Hierarchical compression

Anatoliy Kuznetsov. 2002.

Introduction

One commonly used form of data sets representation uses bit vectors. It can be much more efficient than a linked list, array, or red-black tree. Bit vectors also give us excellent performance when we want to perform logical operations like unions and intersections. In general we can't do better than one bit per object and all logical operations can be implemented using bitwise operations, which are among the fastest. Bit vectors provide random access to its elements, the facility which is very convenient and important for development. The only thing we need is to give each object a unique index in the vector.

The disadvantage of bit vectors becomes clear if we'd like to encode a set of objects that has potentially millions of entries. Conventional bit vector representation needs to reserve the whole lot of memory and be as wide as the number of distinct objects in our collection. This can outweigh all the advantages that bit vectors can offer. It also means a great deal of storage space is required for the large number of bit vectors.

For example, lets take a collection of 4 million objects. One bitmap representing any aspect of the collection will take 488K bytes. If we would like to keep only 100 bit vectors of that size, it will require 48M.

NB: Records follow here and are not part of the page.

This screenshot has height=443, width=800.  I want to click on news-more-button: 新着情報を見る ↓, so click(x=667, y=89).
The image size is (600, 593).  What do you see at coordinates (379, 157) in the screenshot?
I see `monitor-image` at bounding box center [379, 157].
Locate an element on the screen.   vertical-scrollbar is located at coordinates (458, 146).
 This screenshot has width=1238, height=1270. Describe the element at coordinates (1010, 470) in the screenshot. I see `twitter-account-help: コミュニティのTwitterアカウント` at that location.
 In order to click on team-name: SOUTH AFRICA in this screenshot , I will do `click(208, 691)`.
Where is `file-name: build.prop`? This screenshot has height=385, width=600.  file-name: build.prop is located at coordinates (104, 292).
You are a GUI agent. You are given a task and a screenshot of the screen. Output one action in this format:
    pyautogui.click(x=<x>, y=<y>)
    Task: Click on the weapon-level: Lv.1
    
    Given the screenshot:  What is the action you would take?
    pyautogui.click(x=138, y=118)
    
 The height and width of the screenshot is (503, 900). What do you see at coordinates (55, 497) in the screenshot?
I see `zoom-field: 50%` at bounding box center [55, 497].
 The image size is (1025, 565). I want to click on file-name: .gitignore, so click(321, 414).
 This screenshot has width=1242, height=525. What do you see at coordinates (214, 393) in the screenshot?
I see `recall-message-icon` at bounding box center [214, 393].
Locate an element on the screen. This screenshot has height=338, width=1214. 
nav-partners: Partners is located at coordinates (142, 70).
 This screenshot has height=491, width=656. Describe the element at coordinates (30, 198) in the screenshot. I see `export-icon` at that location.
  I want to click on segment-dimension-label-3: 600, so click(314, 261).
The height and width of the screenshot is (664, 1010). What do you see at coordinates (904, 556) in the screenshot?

The progression is linear and it's obvious that most real world applications usually can't afford pure bit vectors. Of course, when storing the bit vectors in a database we could apply some general compression method, such as arithmetic coding or Huffman trees. But accessing the database through the compressed vectors would be very costly. If this kind of decompression combines with a frequent number of logical operations, the time required for processing could be prohibitive.

Fortunately, most real world applications do not keep random data. In many applications bit vectors are very sparse or very dense. Frequently, the distribution of bits can be sparse in one part of the vector and dense in another. It is therefore possible to exploit these features, and write an efficient adaptive implementation of bit vectors with embedded compression.

Obviously, trying to organize bit vectors means we are essentially trading between performance and space. The idea is that in having an efficient and flexible implementation, such a trade-off can be affordable and acceptable.

One alternative is to use hierarchical compression, adapted to our practical needs.

Hierarchical Compression

In hierarchical compression, groups of bits are combined together into a tree-like structure of bit vectors. A '0' (zero) at a top level indicates that all descendants are also 0. A '1' indicates that the descendants contain some non-zero bits. In the first case we don't need to keep the memory for lower levels, which results in significant decrease of memory consumption. If this sounds a little confusing, the following illustration will make it clear.

BitTree.

Fig.1.

The BitMagic Library uses a tree of pointers, which is a particularly efficient technique of implementing hierarchical compression.

A branching ratio of three was used, and instead of using bit vectors for top-level coding, pointer values were used. NULL pointers naturally stand for '0' in a bit vector, and non-NULL stand for '1'. The depth of the compression tree is low, due to the fact we need a particularly low number of comparisons to find a leaf and inspect a bit in it. In cases where the vector is sparse, only the root node need be inspected to determine whether the object is represented in the set.

Leaf nodes can be short blocks of bits dynamically allocated on the heap. If a block consists of only 1 bit, we can replace it with a block of static global memory (which is one for all instances). In this case we have particulary efficient implementation, as illustrated below.

BitTree.

Fig. 2

As you can see, all the memory for bit vectors is fragmented by blocks of equal size. Each block is completely independent from another. We can manipulate blocks, create special implementations of bit vectors for parallel computing, compress blocks using different methods, swap non-frequently used blocks out of the memory, and create pools of blocks to improve memory reallocation operations.

Hierarchical Compression and Memory

Hierarchical, block segmented organization of bit vectors makes it easy to extend addressable space up to 64 bits, which can be very useful for building large sparse bit matrices. Large bit matrices are an interesting topic because different compression and block-forming schemes can be used there.